Tuesday, November 12, 2013 by Elizabeth Pagano

As the current drought deepens – despite recent rains – city officials may be forced to take steps to install tougher conservation measures as water levels in the Highland Lakes continue to fall. But, as Austin Water Utility Assistant Director Daryl Slusher told the Environmental Board last week, using less water could mean higher water rates for customers.

 

Slusher said that with 2013 still on track to be one of the driest years on record, the Austin Water Utility would not only be forced to further limit water use, but could also invoke so-called drought rates to protect the utility’s financial position.

 

Slusher updated the board on the drought, saying that recent heavy rains in the Austin area have, unfortunately, not substantially alleviated drought conditions. He said that while heavy rain fell in parts of the region, there was very little precipitation to the west over the Highland Lakes.

 

“That’s a dynamic that we’ve seen throughout this drought… When (rains) have fallen they have often been to the east, and not to the west over the water supply lakes,” said Slusher, adding that while the drought could force widespread water conservation throughout Austin, that conservation may have an unwelcome side effect for rate payers.

 

“I’m going to be real frank with you. We also might have to pursue drought rates at some point,” said Slusher. “When you use less water, even though there are a lot of societal benefits to that… it does lower your revenues.”

 

Slusher explained that conservation does lower costs for utility somewhat, but other costs remained static.

 

“It doesn’t lower near as much as the revenue that you lose. You have the same amount of customers.
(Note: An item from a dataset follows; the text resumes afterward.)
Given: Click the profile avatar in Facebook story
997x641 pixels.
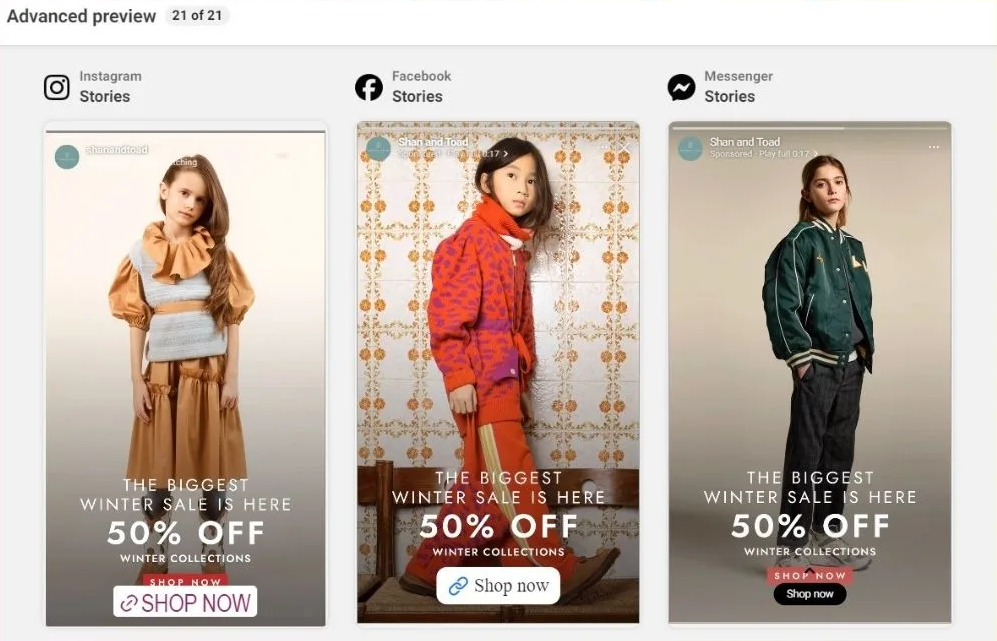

You have, basically, the same fixed costs,” said Slusher.

 

Slusher said the utility may bring forward drought rates as early as this spring.

 

The Lower Colorado River Authority says that there are currently about 730,000 acre feet of water in Lakes Buchanan and Travis. That is only 36 percent full. If the lake levels fall below the drought of record, about 30 percent, additional water restrictions will go into effect.

 

The LCRA says that without significant inflows, the Highland Lakes could reach that trigger point next spring.  

 

Conservation hasn’t been a total economic loss for the utility. Water saving measures have pushed back the date at which the city‘s 1999 prepaid $100 million contract is set to expire. The terms of that contract state that the city doesn’t have to pay until they use 200,000 acre-feet for two years in a row.

 

At one time, there was hope that the contract would last until 2017, but Slusher explained that the city hasn’t gotten anywhere near that figure yet. Current projections are that the contract won’t expire until around 2028 to 2031.

 

Other firm water customers in the area currently pay $151 per acrefoot.

 

After the presentation, Board Member Jennifer Walker addressed the situation at Matagorda Bay. The Texas Commission on Environmental Quality will consider whether the LCRA will be allowed to cut off fresh water to the bay in early December.

 

“It would be wonderful if the City of Austin was there on the side of protecting environmental flows in our river and our bay,” said Walker. “It takes a little bit of water to do that, but the long-term benefits of that are huge.”

 

Slusher said that taking a position on the issue was currently under discussion. He took the opportunity to hammer home the point about LCRA releases of water to downstream agricultural users once again.

 

“If there was a more rational, or cautious approach to the agricultural releases, then we wouldn’t be in that kind of situation – or perhaps not,” said Slusher. “That’s part of having a water management plan that wouldn’t make that same mistake again.”